Terram's request was ignored by the committee and subsequent appeals were summarily dismissed in Chile's courts. In December 1998, a number of South American rights groups filed a petition with the Inter-American Commission on behalf of Terram.

In April 2004, the Inter-American Commission issued a preliminary report on the case concluding that Chile had violated the applicants' rights under Article 13 of the American Convention, guaranteeing the right to access public information. The commission urged Chile to remedy the situation within 60 days. Following Chile's failure to comply within that period, the commission referred the case to the court for adjudication.

In its April preliminary report, the commission affirmed a number of general principles regarding freedom of information:

  • The free expression rights guaranteed by Article 13 of the American Convention include a general right to access state-held information and a corresponding obligation for states to ensure information availability. This right is subject to limited exceptions, which must be consistent with the principle of the "presumption of openness."
  • Article 13 requires that states define expressly in national law both the presumption of openness and the limited grounds for denying access to official information.

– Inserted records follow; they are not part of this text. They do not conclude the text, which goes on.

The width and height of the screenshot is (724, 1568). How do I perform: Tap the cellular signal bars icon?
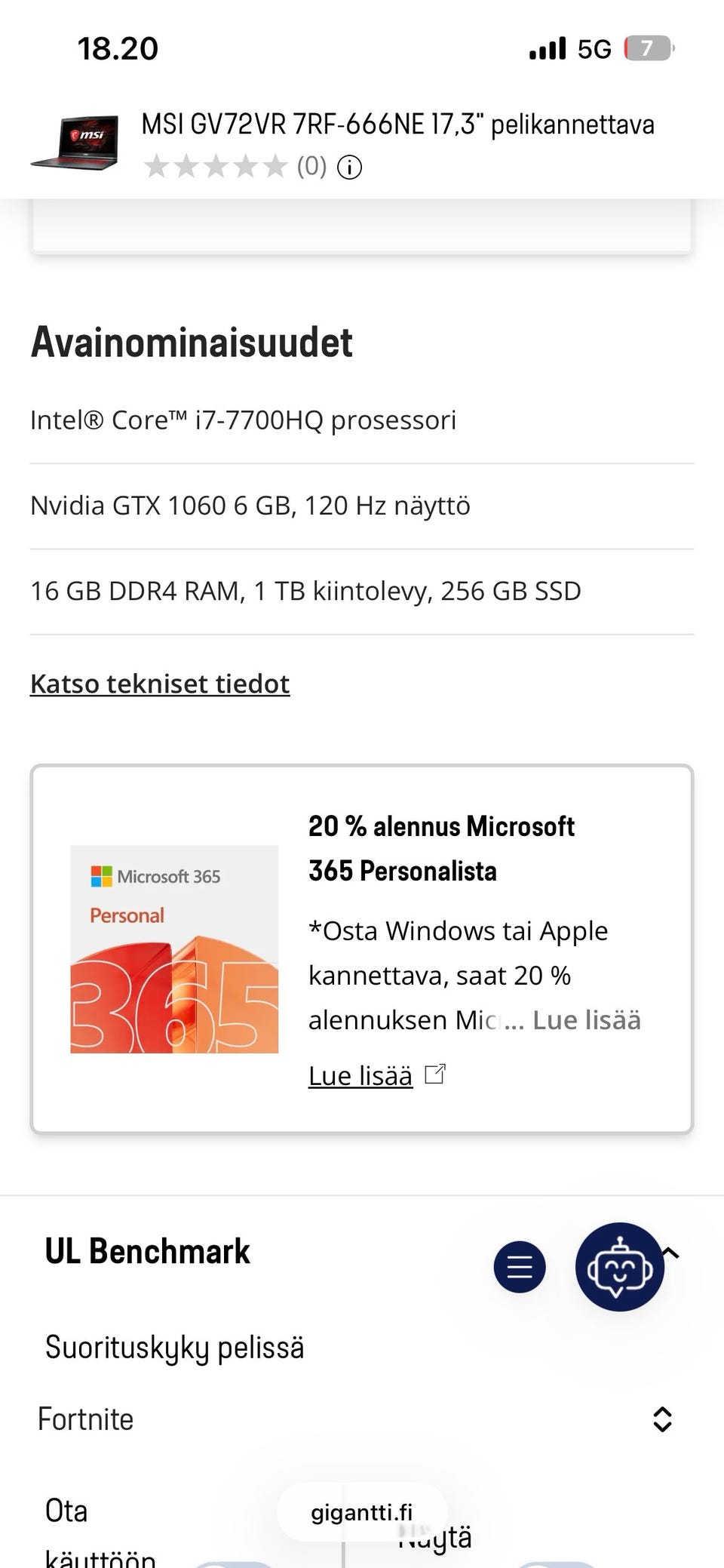548,49
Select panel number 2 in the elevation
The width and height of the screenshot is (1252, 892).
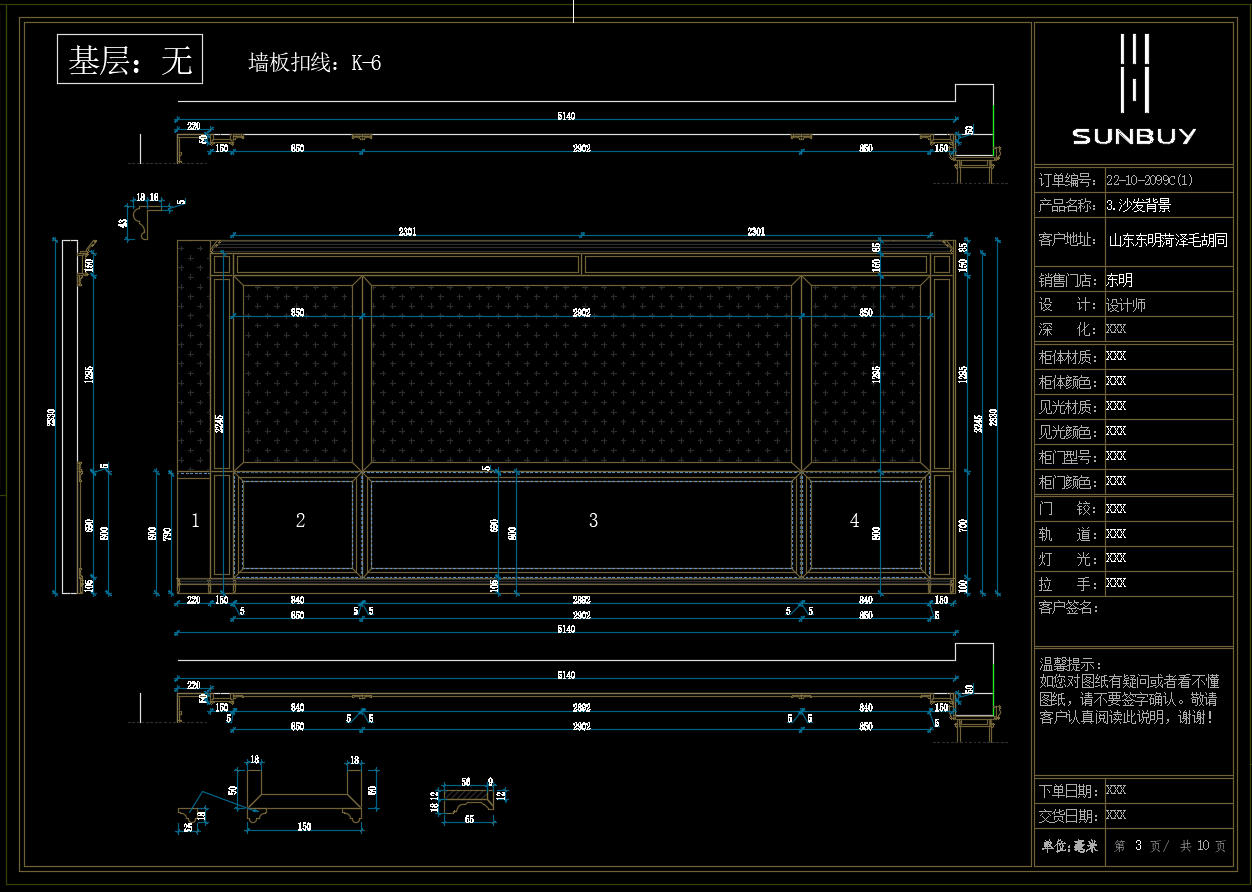[x=300, y=520]
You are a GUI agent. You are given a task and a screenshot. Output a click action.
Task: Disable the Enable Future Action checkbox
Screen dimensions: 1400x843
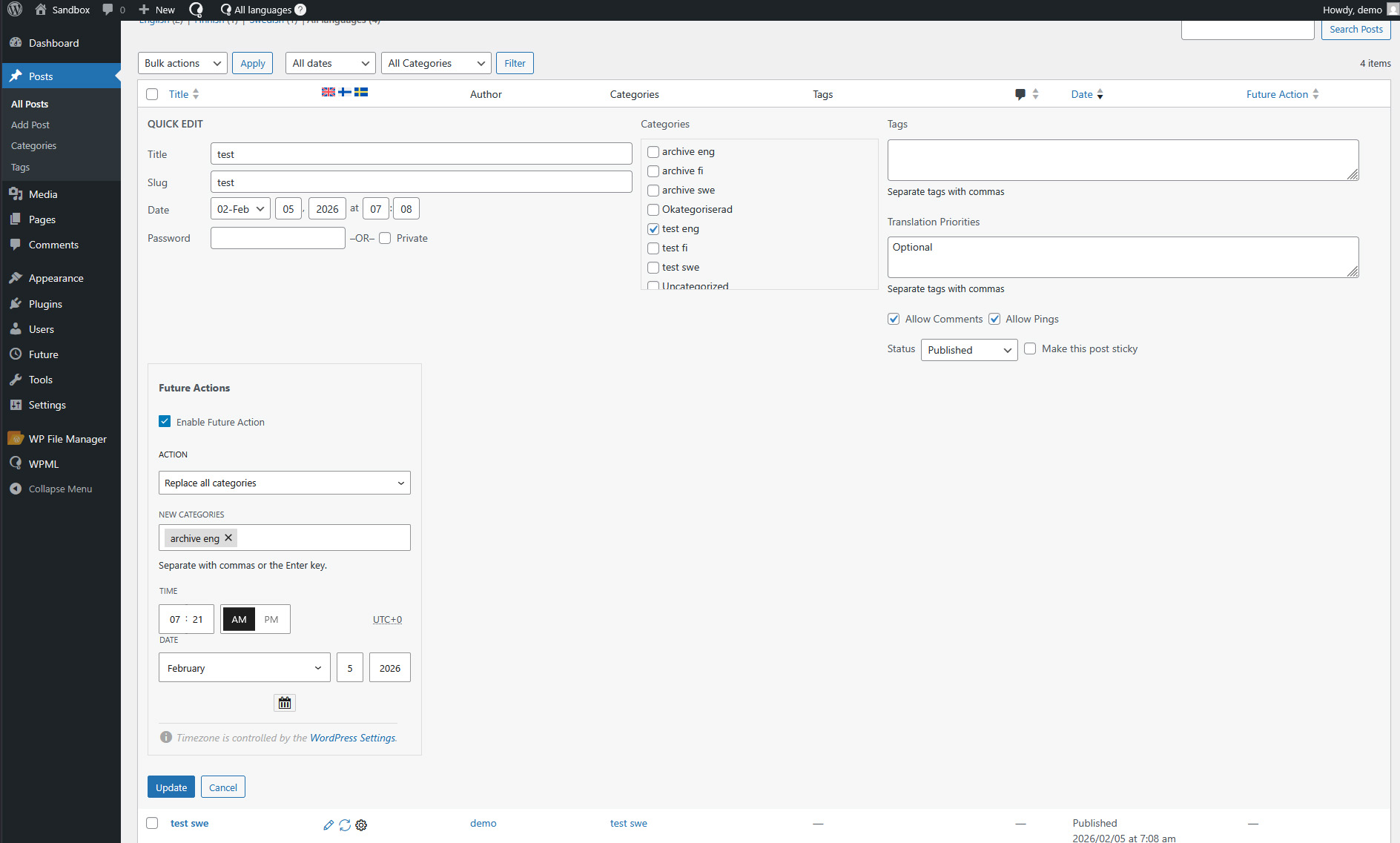click(165, 421)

With respect to the facts of the case, the commission found that:

  • At the relevant time, Chilean law did not define restrictions on the right of access to information, giving government officials' unlimited discretion to grant or deny requests for information.
  • Chile failed to show that it was "necessary" to withhold the requested information in order to protect any of the legitimate interests provided for in Article 13. In particular, the commission dismissed the state's claim that the information at issue was protected by commercial confidentiality, finding that the state had not demonstrated any substantial harms in that respect greater than the public interest in disclosure.
  • Chile did not grant the applicants an effective remedy for the violation of their right to access information.
  • Due to its failure to "adapt its internal legislation in a manner that guarantees" the right of access to information, Chile violated its obligations under Articles 1 and 2 of the charter to "give effect" to the right.

The commission asked Chile to bring its domestic legal order in conformity with its Article 13 obligations regarding access to information, and to adopt the measures necessary to guarantee effective access to official information for its citizens. The state was also asked to "publicly divulge" the information requested by the petitioners, and to grant them adequate reparation.

On February 23, 2005, the Open Society Justice Initiative and three other groups—ARTICLE 19, Libertad de Información México, and the Lima-based Press and Society Institute—jointly filed an amicus curiae brief with the Inter-American Commission in support of the applicants' case.